Microeconomics Chapter 12: Economic Efficiency and Public Policy
REVIEW OF 4 MARKET STRUCTURES
Perfect Competition
- Many small firms
- Firms sell identical products
- All firms are price takers
- Free entry and exit
- Zero profits in long-run equilibrium
- Price = Marginal Cost (MC)
Oligopoly
- Few firms, usually large
- Strategic behavior among firms
- Firms often sell differentiated products and can set prices
- Significant entry barriers present
- Profits depend on firm rivalry and entry barriers
- Price > MC
- Output less than perfect competition but more than in monopoly
Monopolistic Competition
- Many small firms
- Firms sell differentiated products
- Each firm can set prices
- Free entry and exit
- Zero profits in long-run equilibrium
- Price > MC
- Firms have excess capacity (less output than in perfect competition)
Monopoly
- Single firm faces entire market demand
- Price setter
- Profits persist with sufficient entry barriers
- Price > MC
- Outputs less than perfect competition
PRODUCTIVE EFFICIENCY
- Definition: Requires full employment of factors of production.
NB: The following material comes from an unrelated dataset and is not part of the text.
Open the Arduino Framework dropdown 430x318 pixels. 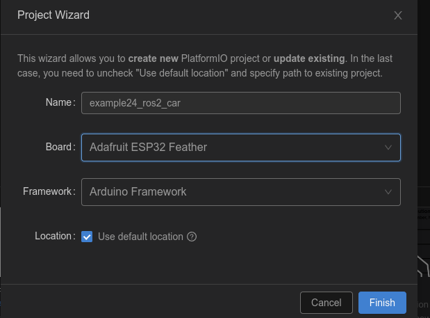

- Full employment does not guarantee efficiency.
- For a firm to be productively efficient, it must produce at the lowest possible cost.
- For an industry to be productive efficient, marginal cost must be the same across firms.
- Productively efficient firms contribute to the economy's position on the production possibilities boundary.
ALLOCATIVE EFFICIENCY
- Definition: Occurs when the output level of each good sees its market price equal to its marginal cost.
- Consumers maximize utility by adjusting consumption to ensure their marginal value matches the price.
- Price reflects the marginal value to consumers, indicating efficiency in resource allocation.
MARKET STRUCTURE EFFICIENCY
Perfect Competition
- Long-run equilibrium results in firms producing at lowest point on Long-Run Average Cost (LRAC) curve.
- All firms equate marginal cost to market price, ensuring allocative efficiency across the economy.
Monopoly
- Monopolist maximizes profits through lowest-cost production methods, achieving productive efficiency.
- However, since price > MC, allocative efficiency is not achieved.
Monopolistic Competition and Oligopoly
- Both structures maximize profits and are productively efficient by using lowest-cost methods.
- It's unclear if the industry achieves productive efficiency due to product differentiation and lack of industry-wide price.
- Neither is allocatively efficient as price > MC.
CONSUMER AND PRODUCER SURPLUS
- Understanding concepts of consumer and producer surplus is crucial for analyzing market structures, particularly in perfect competition versus monopoly settings.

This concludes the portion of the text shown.